# WHAT IS EXPECTED
Retype the entries word for word, leaving nothing out.

# DATASET
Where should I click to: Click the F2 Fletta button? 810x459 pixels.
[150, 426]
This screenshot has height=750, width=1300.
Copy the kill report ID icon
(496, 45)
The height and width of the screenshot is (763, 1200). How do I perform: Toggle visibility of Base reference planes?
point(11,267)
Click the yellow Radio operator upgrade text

# EXERCISE RESULT
Where should I click to: Click the F2 Fletta button? 810x459 pixels.
[150, 426]
This screenshot has height=750, width=1300.
Copy the kill report ID icon
(496, 45)
The height and width of the screenshot is (763, 1200). How do I perform: Toggle visibility of Base reference planes?
point(11,267)
Click the yellow Radio operator upgrade text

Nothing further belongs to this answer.